Tal vez el espacio donde Nely y yo nos encontrábamos juntas más a gusto era en su patio. Ella era mi suegra y no es que nos lleváramos mal, nos veíamos demasiado poco, demasiado de vez en cuando para que eso sucediera. Pero éramos dos mujeres de tiempos distintos, de ideas distintas sobre casi todo: ser mujeres, la familia, los hijos, el trabajo, la ropa.
Tuvo cuatro hijos varones y yo fui la primera novia que alguno llevó a la casa. Entonces yo era demasiado flaca y demasiado hippie, demasiado bolche, demasiado zaparrastrosa. Ella era la dueña de la mejor boutique del pueblo, sus clientas eran juezas, directoras de escuela y esposas de algodoneros. Entonces aún no había sojeros en el Chaco. A mí me gustaba leer, a ella pescar. A mí me gustaba escribir, a ella hacer cuentas. Ella hablaba hasta por los codos, yo soy un muro de silencio. No teníamos nada en común, excepto a uno de sus hijos y su patio, que siempre fue lo que más me gustó de su casa. Sentarme allí a la mañana, descalza, y tomar mate con yuyos. El enorme jardín con árboles de mamones, bananeros, enredaderas, malvones y matorrales de burrito. Su jardín, como sus hijos, era su orgullo. Y es que hay que hacer mucho esfuerzo para tener un jardín espléndido en un sitio donde llueve poco y el agua corriente escasea en el verano. De alguna manera se las arreglaba para tenerlo verde, para que resplandeciera bajo los soles abrasadores de enero y febrero. A la noche armábamos la mesa sobre el césped y sacábamos un televisor a la galería: campeonatos de fútbol o festivales de folclore. Me acuerdo que una de las primeras veces que fui a su casa estábamos preparando la cena, ella y yo, en la cocina, que tenía una ventana que daba al patio. Desde afuera alguno de los hombres, hijos o marido, gritó pidiendo algo, hielo o más cerveza. Ella me dijo enseguida: mamita, andá, llevale. Yo le respondí: si quieren algo que se levanten y lo busquen. No me dijo nada pero vi su cara de espanto.

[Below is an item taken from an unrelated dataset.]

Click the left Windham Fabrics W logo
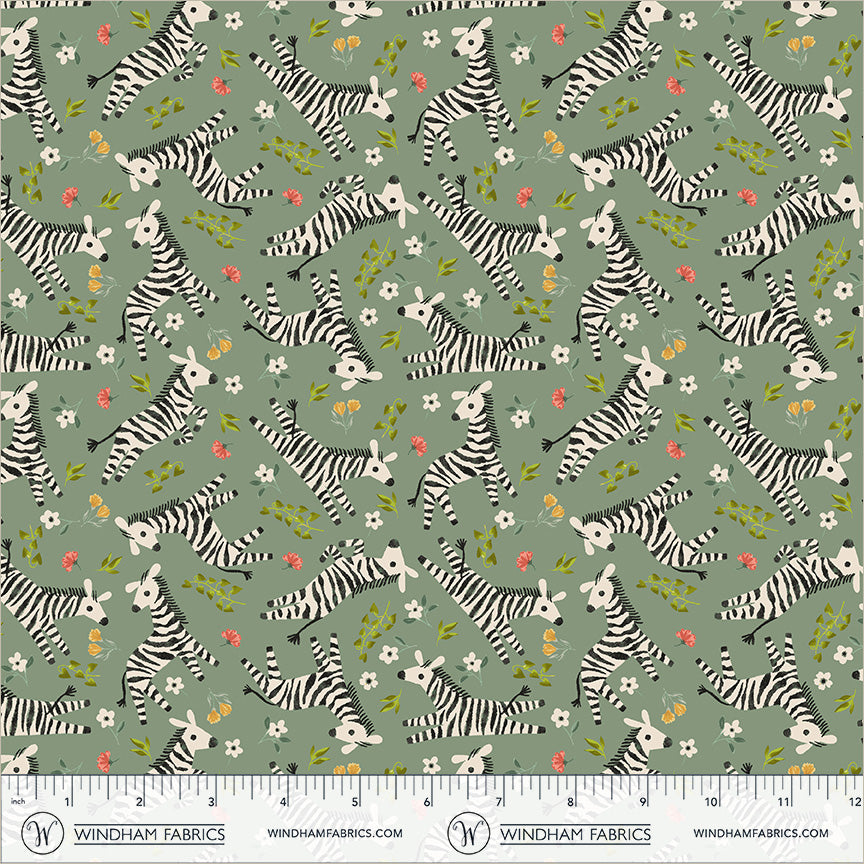[x=42, y=833]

A veces, cuando venía a Buenos Aires, la acompañaba en su raid a comprar ropa para la tienda. Admiraba su capacidad para elegir cada prenda pensando en cada clienta. Sabía qué blusa podía interesarle a quién, qué talle usaba cuál, y hasta los eventos anuales que cada una tenía y para los que tendrían que comprarse algo nuevo. Siempre se enojaba cuando le ofrecían prendas sintéticas: se nota que esta no sabe el calor que hace en el Chaco, me decía por lo bajo.
Era una mujer determinada que había trabajado desde chica y se había abierto camino sola. Yo la respetaba por eso; en eso se parecía a mi madre.

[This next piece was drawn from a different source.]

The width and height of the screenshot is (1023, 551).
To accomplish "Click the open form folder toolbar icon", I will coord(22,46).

Hace unos años se enfermó de Alzheimer, su temido fantasma; su mamá había muerto con la misma enfermedad. Rápidamente fue desapareciendo, desvaneciéndose adentro de un cuerpo que seguía siendo el suyo, con más peso, pero cada vez con menos sustancia.
Murió hace unos días. Viajamos unas horas antes para verla todavía en la clínica. Avión hasta Resistencia y luego doscientos y pico de kilómetros en auto. En tramos del camino llovía o había llovido, y siguió lloviendo esos días. Chaparrones gordos que duraban un rato y salía el sol. Volvía a llover y volvía a salir el sol. Un otoño cálido y pegajoso, lleno de mosquitos. Mucha lluvia para que el jardín tenga y guarde ahora que Nely no estará para regarlo. El olor amargo del burrito humedecido llenó la habitación donde dormí esos días.